• **WRITTEN PROBLEM**
Please gather each line of the listing below that contains the word "marker" and copy it in full.

• **THE INPUT**
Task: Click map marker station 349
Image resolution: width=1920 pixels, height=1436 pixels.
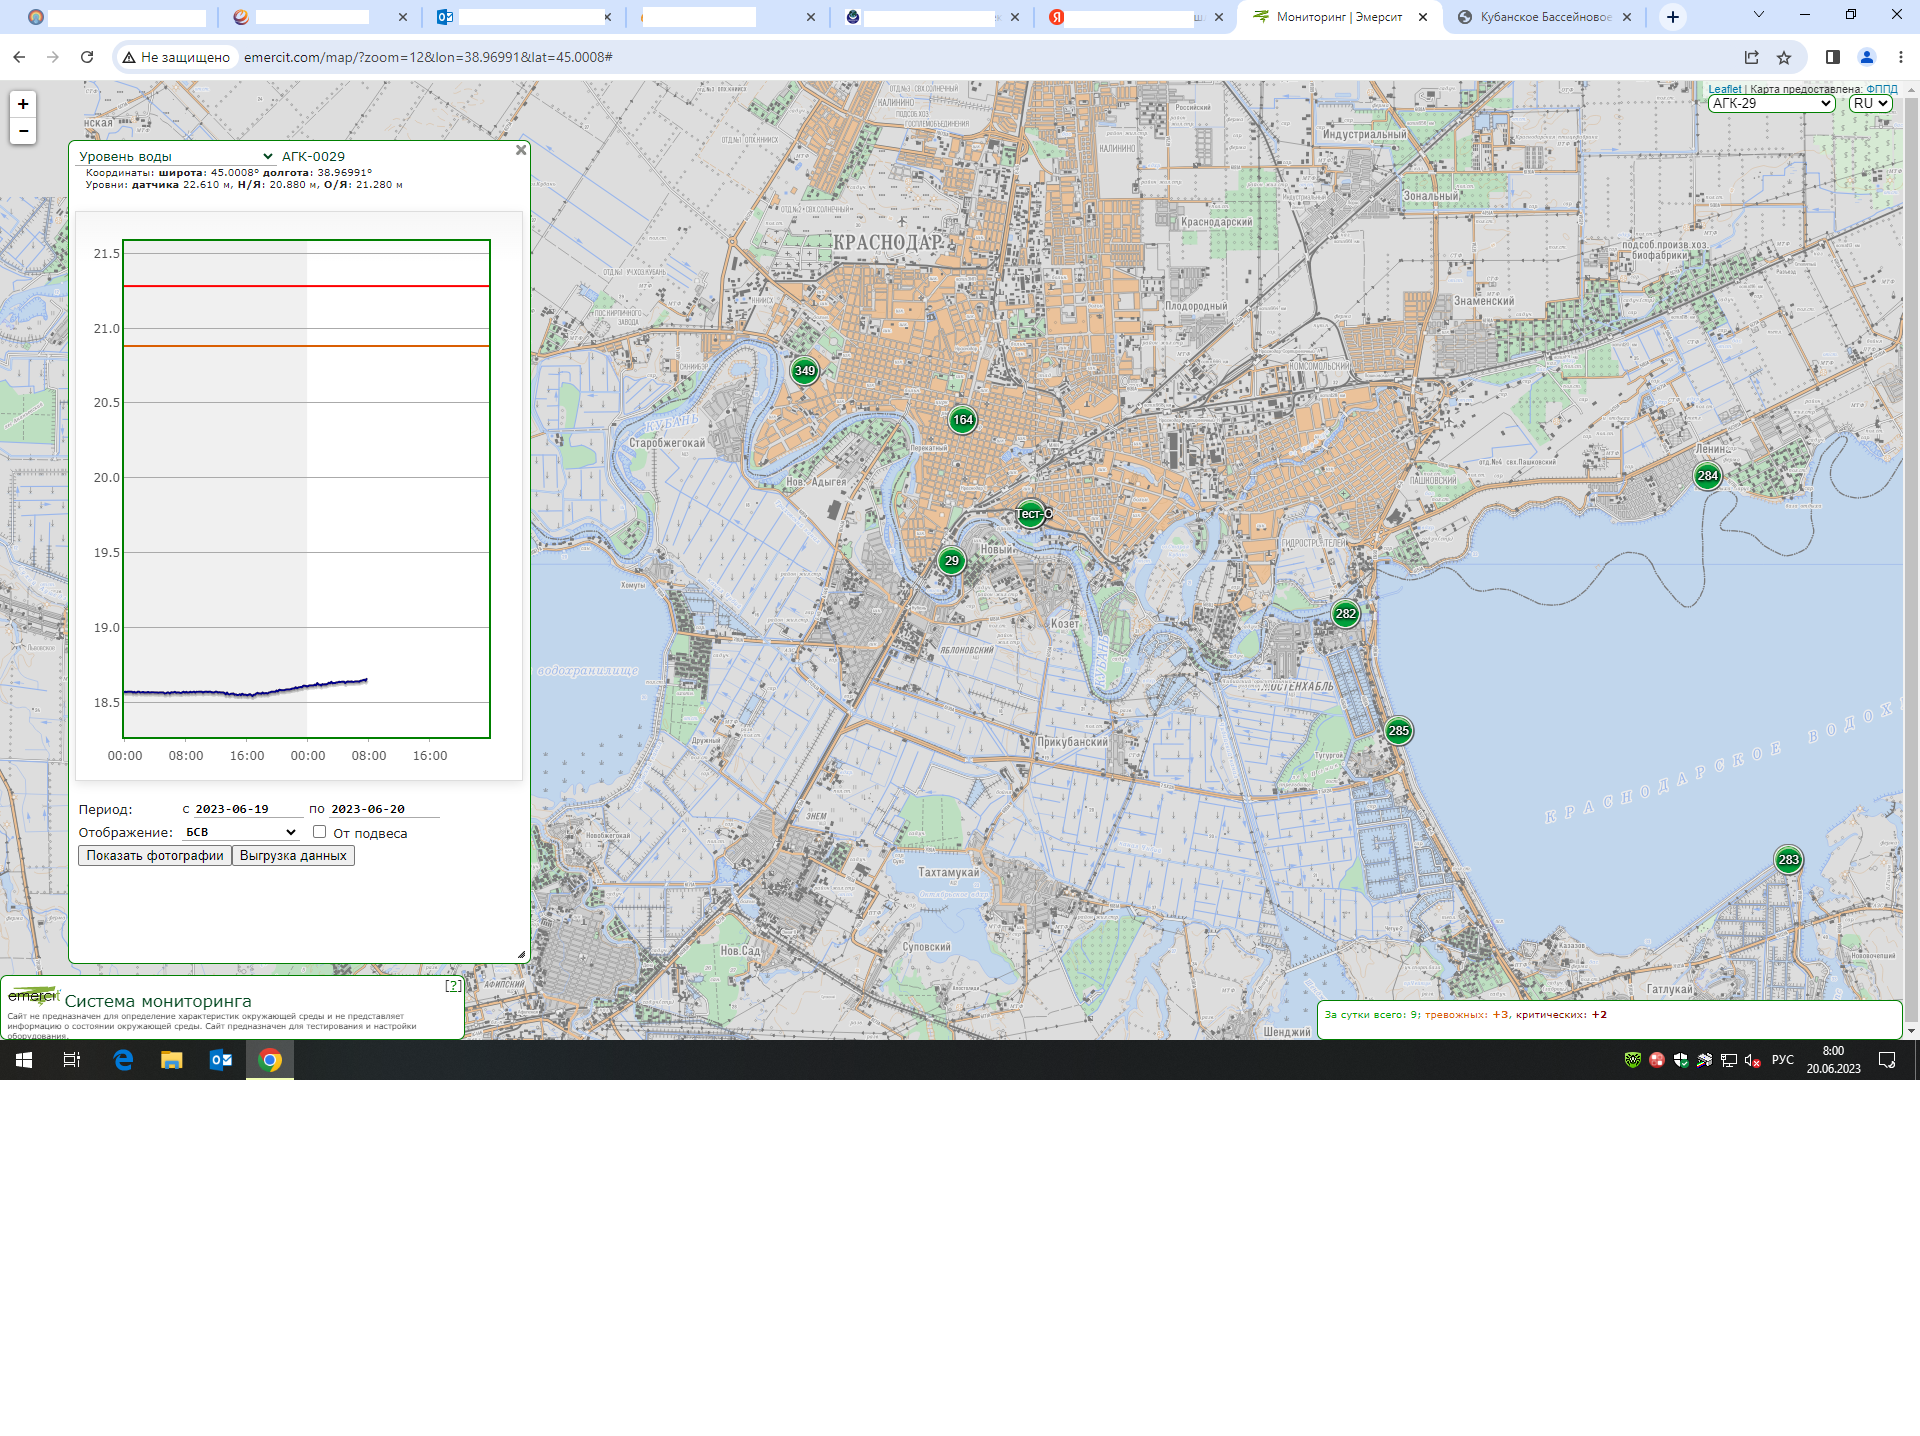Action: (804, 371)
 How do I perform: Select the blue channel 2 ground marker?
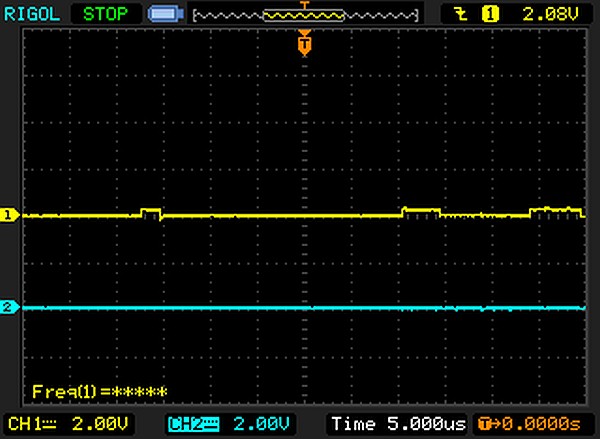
...
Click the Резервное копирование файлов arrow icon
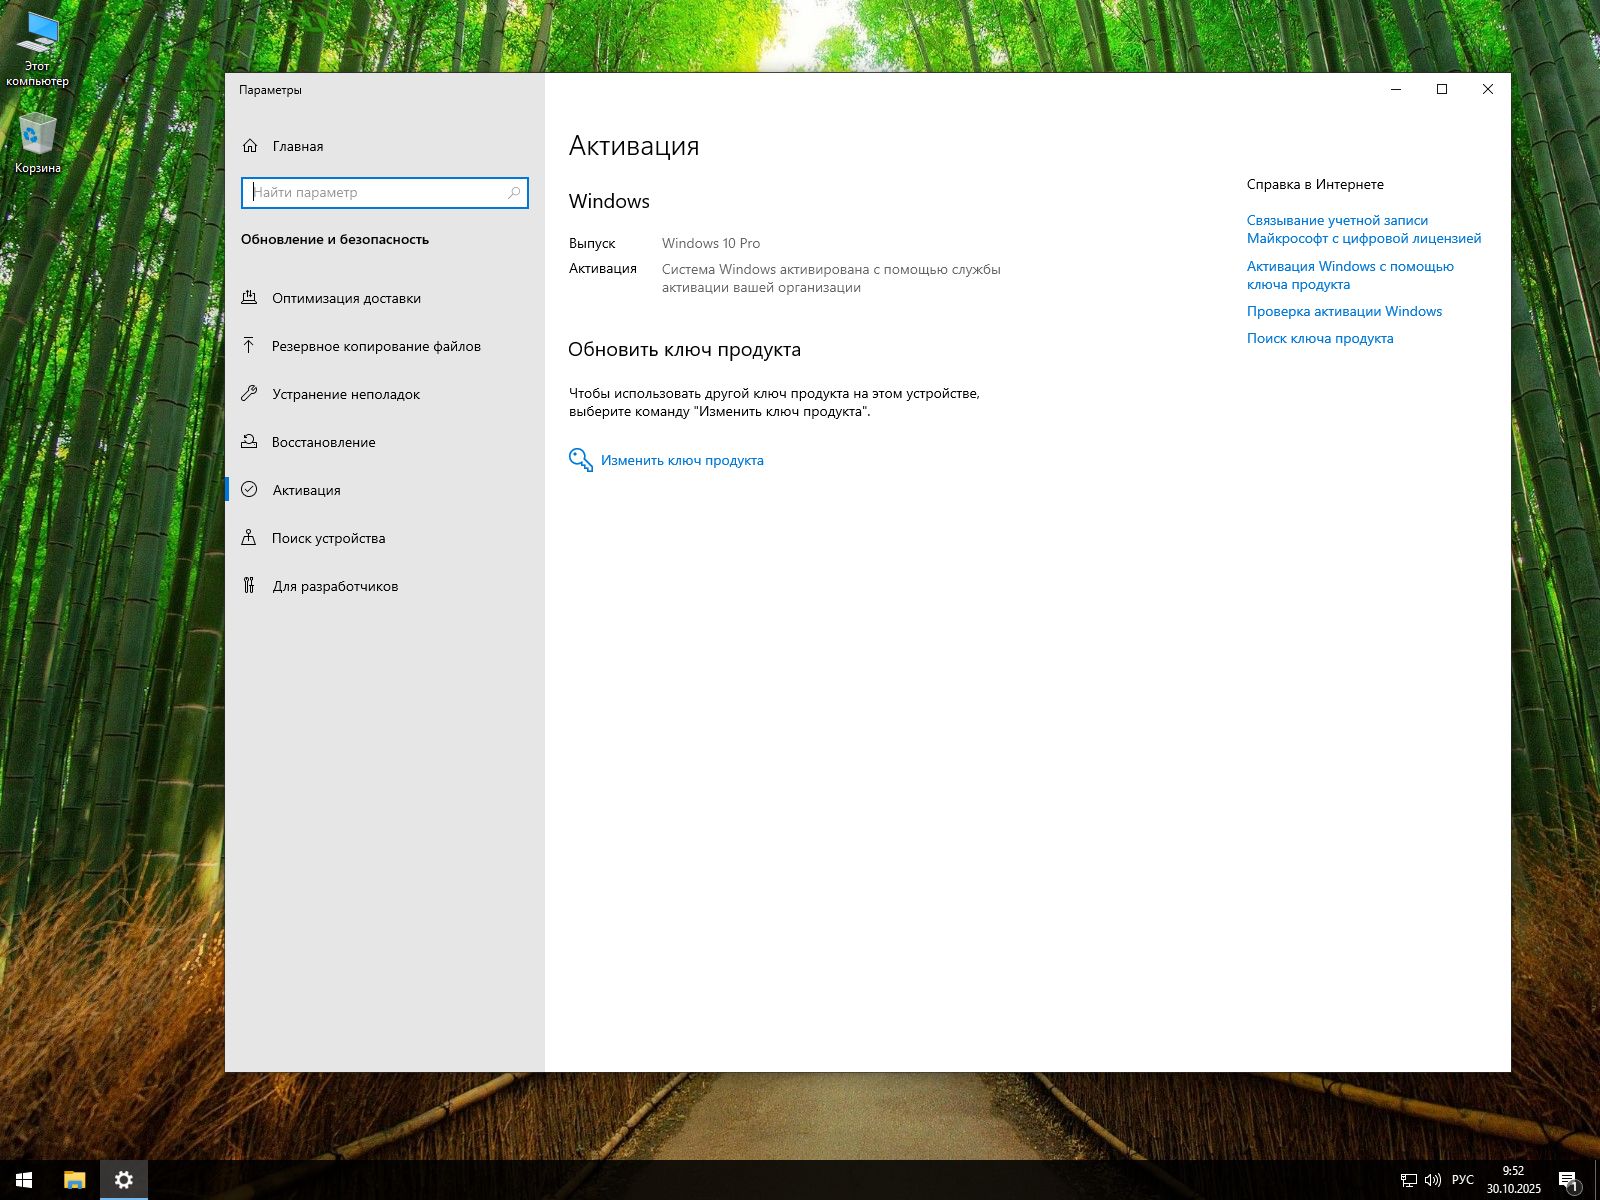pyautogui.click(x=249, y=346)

• **FINAL ANSWER**
Task: Click map marker station 349
 How do I perform: Select the blue channel 2 ground marker?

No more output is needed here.